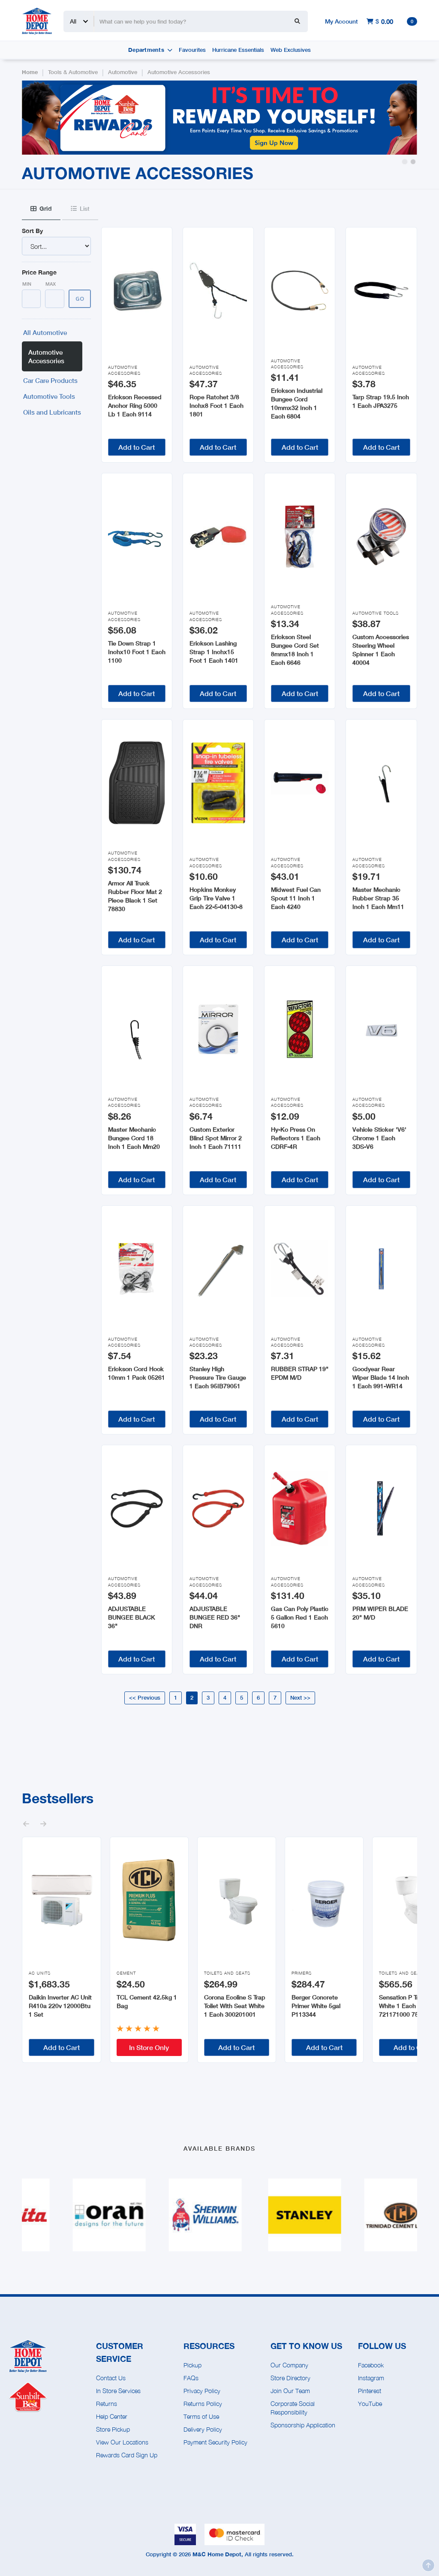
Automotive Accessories (178, 72)
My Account (341, 21)
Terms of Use (201, 2416)
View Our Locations (122, 2442)
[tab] (41, 209)
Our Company (289, 2365)
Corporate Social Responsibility (293, 2408)
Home (30, 72)
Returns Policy (202, 2403)
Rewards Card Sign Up (126, 2455)
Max (50, 284)
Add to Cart (136, 447)
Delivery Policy (202, 2429)
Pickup (192, 2365)
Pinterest (369, 2390)
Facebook (371, 2365)
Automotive (122, 72)
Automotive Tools (49, 396)
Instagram (371, 2378)
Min (26, 284)
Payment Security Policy (215, 2442)
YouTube (370, 2403)
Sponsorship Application (303, 2425)
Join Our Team (290, 2390)
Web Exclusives (291, 50)
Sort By (32, 230)
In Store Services (118, 2390)
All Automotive (45, 332)
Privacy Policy (201, 2390)
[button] (404, 161)
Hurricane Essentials (238, 50)
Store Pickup (113, 2429)
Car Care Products (50, 380)
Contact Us (111, 2378)
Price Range (39, 272)
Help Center (111, 2416)
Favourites (192, 50)
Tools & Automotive (73, 72)
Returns (106, 2403)
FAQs (190, 2378)
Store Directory (290, 2378)
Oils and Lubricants (52, 412)
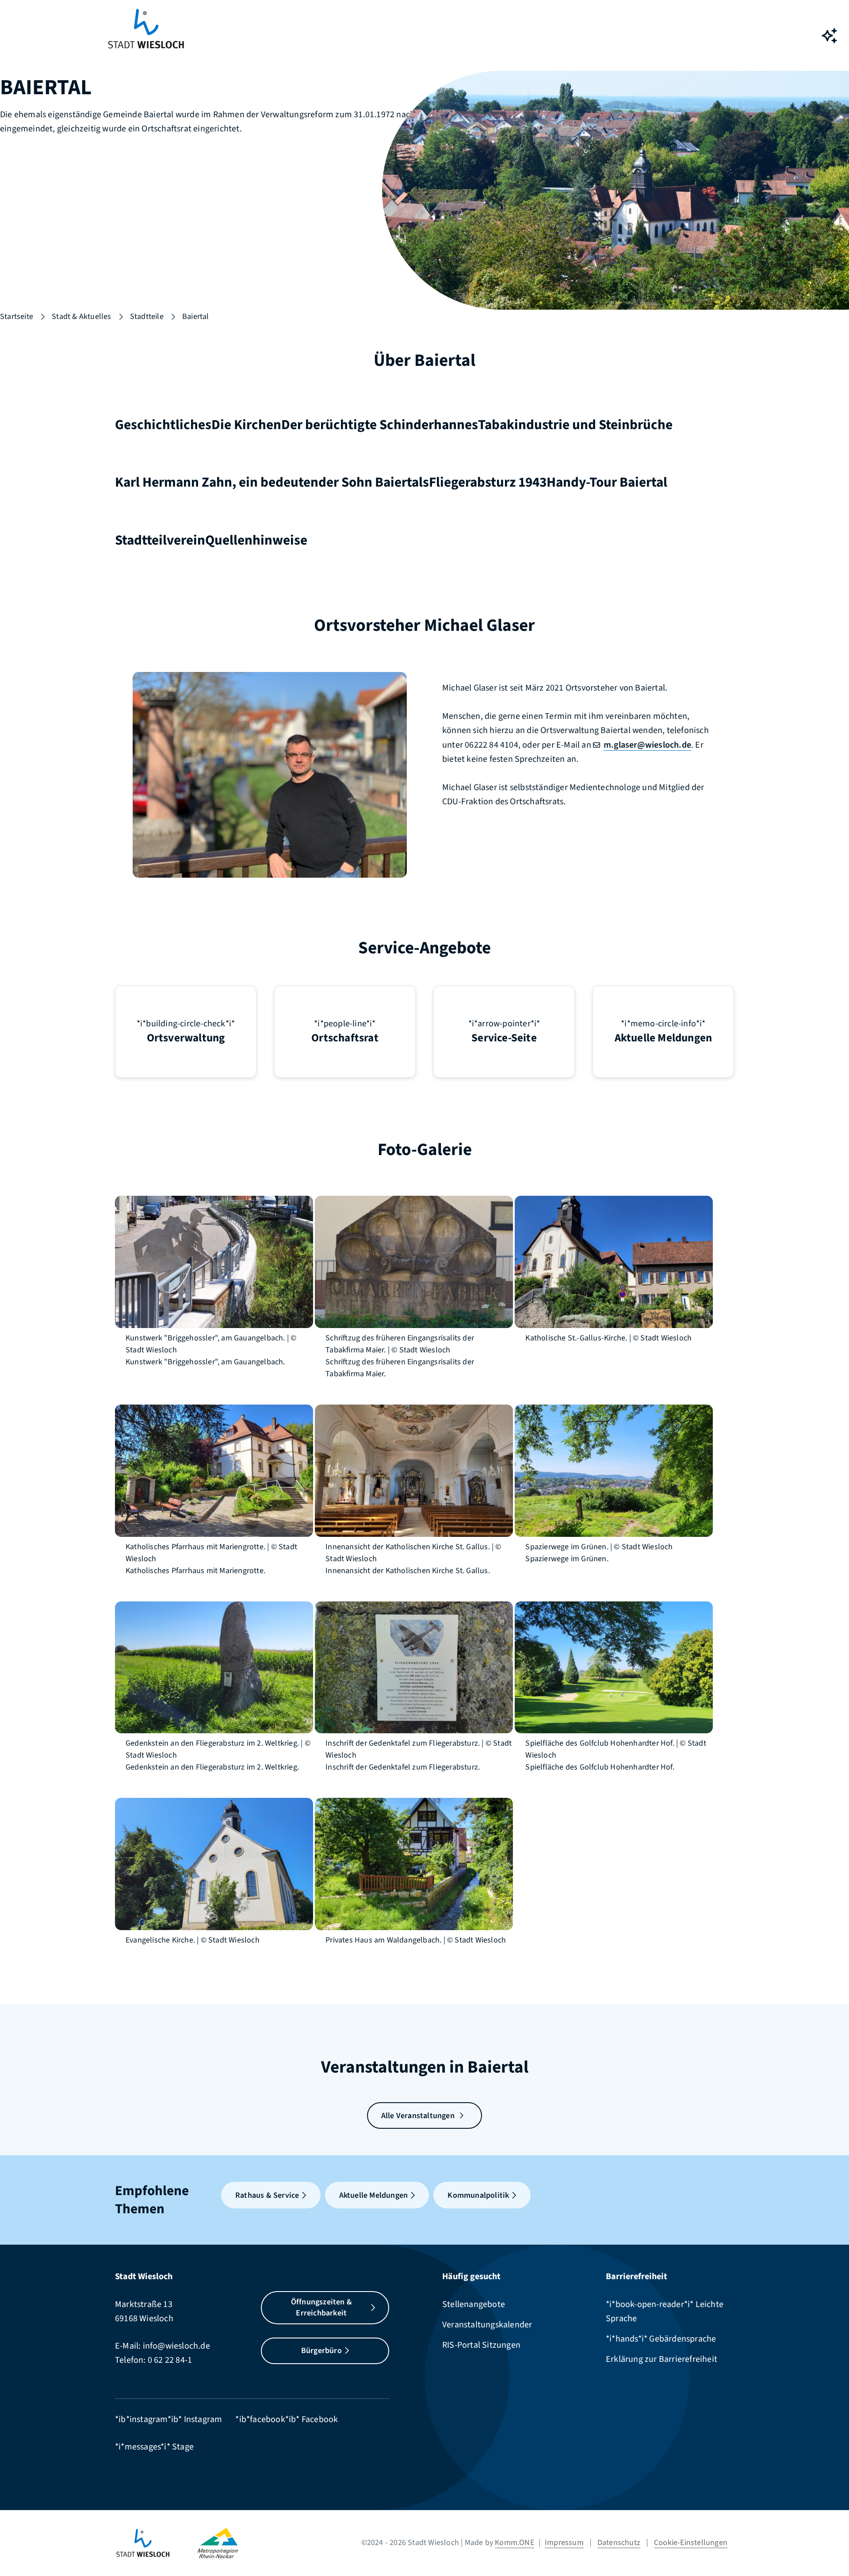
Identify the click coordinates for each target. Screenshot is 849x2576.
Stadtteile (147, 316)
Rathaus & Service (267, 2195)
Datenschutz (618, 2542)
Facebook (320, 2419)
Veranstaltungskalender (487, 2325)
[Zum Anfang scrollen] (829, 2549)
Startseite (16, 316)
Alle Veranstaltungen (418, 2115)
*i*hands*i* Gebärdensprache (661, 2339)
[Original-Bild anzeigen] (214, 1261)
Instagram (203, 2419)
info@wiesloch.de (176, 2346)
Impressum (564, 2542)
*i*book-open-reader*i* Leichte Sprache (664, 2311)
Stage (183, 2447)
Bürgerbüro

TASK PROMPT: From the line with "Car Care Products (50, 380)" to the last line above, restate each line word for word, but skip the pictures.

ANSWER SECTION:
Car Care Products (50, 380)
Contact Us (111, 2378)
Price Range (39, 272)
Help Center (111, 2416)
Favourites (192, 50)
Tools & Automotive (73, 72)
Returns (106, 2403)
FAQs (190, 2378)
Store Directory (290, 2378)
Oils and Lubricants (52, 412)
Identify the click coordinates for each target. Screenshot is 849x2576.
Stadtteile (147, 316)
Rathaus & Service (267, 2195)
Datenschutz (618, 2542)
Facebook (320, 2419)
Veranstaltungskalender (487, 2325)
[Zum Anfang scrollen] (829, 2549)
Startseite (16, 316)
Alle Veranstaltungen (418, 2115)
*i*hands*i* Gebärdensprache (661, 2339)
[Original-Bild anzeigen] (214, 1261)
Instagram (203, 2419)
info@wiesloch.de (176, 2346)
Impressum (564, 2542)
*i*book-open-reader*i* Leichte Sprache (664, 2311)
Stage (183, 2447)
Bürgerbüro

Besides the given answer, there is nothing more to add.